引用文 →
--- --- ---

ゴールドマン・サックスの「DeFiとブロックチェーン株式ETF」申請は嘲笑された。その理由は何でしょうか?

ゴールドマン・サックスの「DeFiとブロックチェーン株式ETF」申請は嘲笑された。その理由は何でしょうか?

世界的に有名な投資銀行ゴールドマン・サックスがDeFi(オープンファイナンス)分野に足跡を残していることが、米証券取引委員会(SEC)に提出した申請書によって発覚した。

7月26日、「ゴールドマン・サックス・イノベーティブDeFi・ブロックチェーン株式ETF」の申請に関する予備的な指示がSECの公式サイトに掲載された。

当初、このニュースは「伝統的な投資銀行が分散型金融DeFiへの投資を計画している」という意味だと解釈された。しかし、ゴールドマン・サックスの説明を注意深く読むと、このファンドは「ブロックチェーン技術の実装と金融のデジタル化」をテーマにしているものの、追跡する指数は、この2つの新しい概念に深く関連するブロックチェーン、DeFi、暗号資産とは直接関係がないことがわかった。代わりに、上場企業の株式のパフォーマンスを追跡します。

ドイツの指数プロバイダーであるSolactive AGが作成したこのファンドの指数は、投資家にブロックチェーンや分散型金融技術に携わる企業の株式へのエクスポージャーを与えることを目的としている。現時点ではゴールドマン・サックスはどの企業が指数に含まれるかを発表していないが、以前ソラクティブAGが提供していた「ブロックチェーン技術パフォーマンス指数」は上場テクノロジー企業で構成されている。ノキアが指数の構成銘柄に登場したため、ゴールドマン・サックスのブロックチェーンとDeFiに対する理解が嘲笑された。

--- --- ---

提供された情報 →
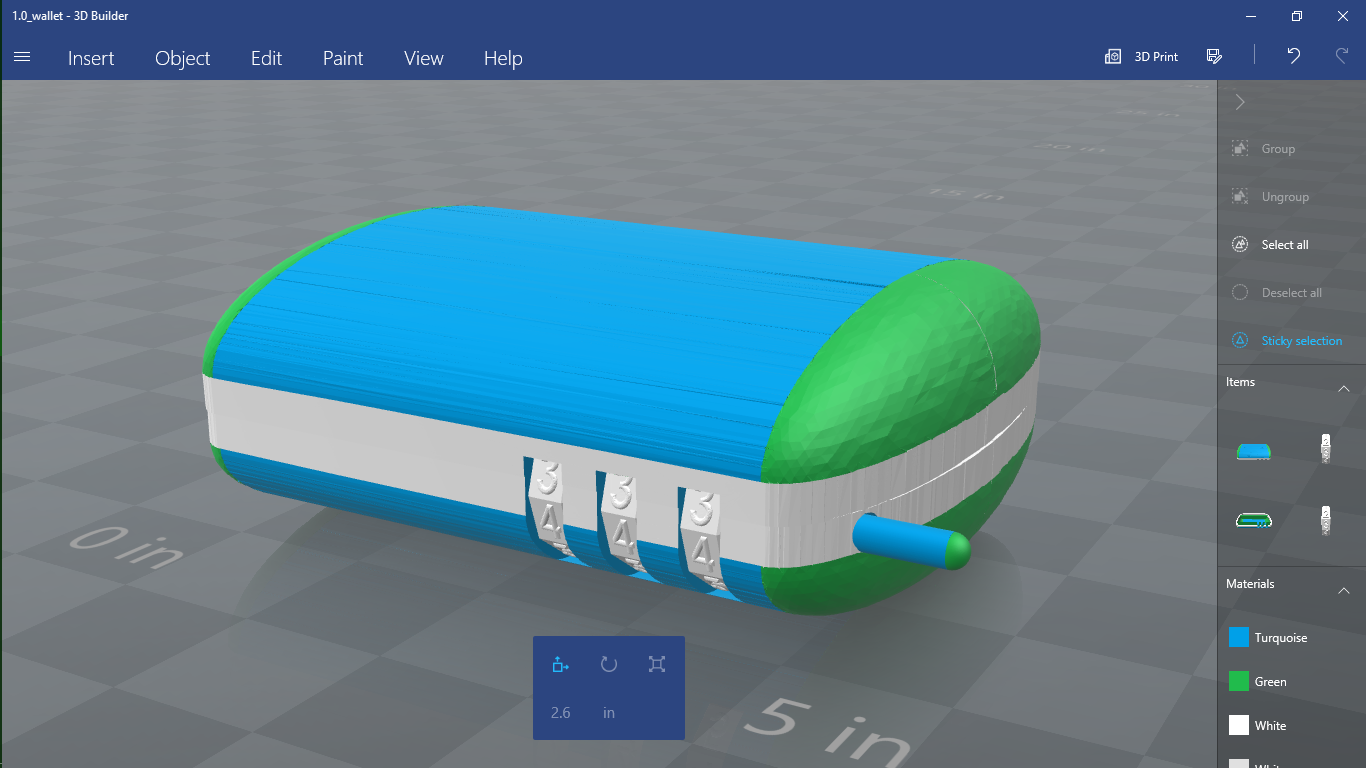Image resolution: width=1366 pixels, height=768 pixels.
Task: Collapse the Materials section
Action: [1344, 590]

--- --- ---

次の課題 →
1. 引用文の「当初、このニュースは「伝統的」から「パフォーマンスを追跡します。」までを、「上場企業」を「大手企業」に変えて書き直してください。
2. 引用文に基づいて、次の問いに答えよ。
(a) ETF申請に関する予備的な指示がSECの公式サイトに掲載されたのは何月何日か。
(b) このファンドの指数を作成したのは、どの国の何という指数プロバイダーか。
(c) 指数の構成銘柄に登場し、ゴールドマン・サックスの理解が嘲笑される原因となった企業はどこか。

課題ごとの結果 →
1.
当初、このニュースは「伝統的な投資銀行が分散型金融DeFiへの投資を計画している」という意味だと解釈された。しかし、ゴールドマン・サックスの説明を注意深く読むと、このファンドは「ブロックチェーン技術の実装と金融のデジタル化」をテーマにしているものの、追跡する指数は、この2つの新しい概念に深く関連するブロックチェーン、DeFi、暗号資産とは直接関係がないことがわかった。代わりに、大手企業の株式のパフォーマンスを追跡します。

2.
(a) 7月26日
(b) ドイツのSolactive AG
(c) ノキア